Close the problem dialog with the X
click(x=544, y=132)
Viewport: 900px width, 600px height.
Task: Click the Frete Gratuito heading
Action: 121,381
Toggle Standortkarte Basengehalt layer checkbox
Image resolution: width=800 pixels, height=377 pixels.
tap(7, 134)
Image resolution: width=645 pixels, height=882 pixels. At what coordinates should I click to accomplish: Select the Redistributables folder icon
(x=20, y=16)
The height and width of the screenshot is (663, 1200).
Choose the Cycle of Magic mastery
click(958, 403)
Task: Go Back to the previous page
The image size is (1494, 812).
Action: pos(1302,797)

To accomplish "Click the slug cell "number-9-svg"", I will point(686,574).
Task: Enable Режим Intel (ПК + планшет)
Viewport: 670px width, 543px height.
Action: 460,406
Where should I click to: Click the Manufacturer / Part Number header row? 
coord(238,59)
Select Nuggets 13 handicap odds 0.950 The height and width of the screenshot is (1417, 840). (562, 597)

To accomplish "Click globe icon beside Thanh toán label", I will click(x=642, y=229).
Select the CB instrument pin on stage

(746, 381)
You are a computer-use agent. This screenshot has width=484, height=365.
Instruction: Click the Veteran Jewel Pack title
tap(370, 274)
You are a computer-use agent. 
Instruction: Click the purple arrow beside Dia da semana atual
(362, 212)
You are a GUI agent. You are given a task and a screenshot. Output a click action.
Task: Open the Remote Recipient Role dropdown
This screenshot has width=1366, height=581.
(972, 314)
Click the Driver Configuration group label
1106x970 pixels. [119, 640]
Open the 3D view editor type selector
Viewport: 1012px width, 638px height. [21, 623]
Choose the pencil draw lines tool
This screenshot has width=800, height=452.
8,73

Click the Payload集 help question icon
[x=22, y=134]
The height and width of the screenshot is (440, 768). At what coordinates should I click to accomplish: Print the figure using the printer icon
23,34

——————

▸ EXERCISE INSTRUCTIONS
All lines of the data above that include the word "computer" must be shown.

▸ RESULT OF THE EXERCISE
You are a computer-use agent. This screenshot has width=484, height=365.
You are a computer-use agent. 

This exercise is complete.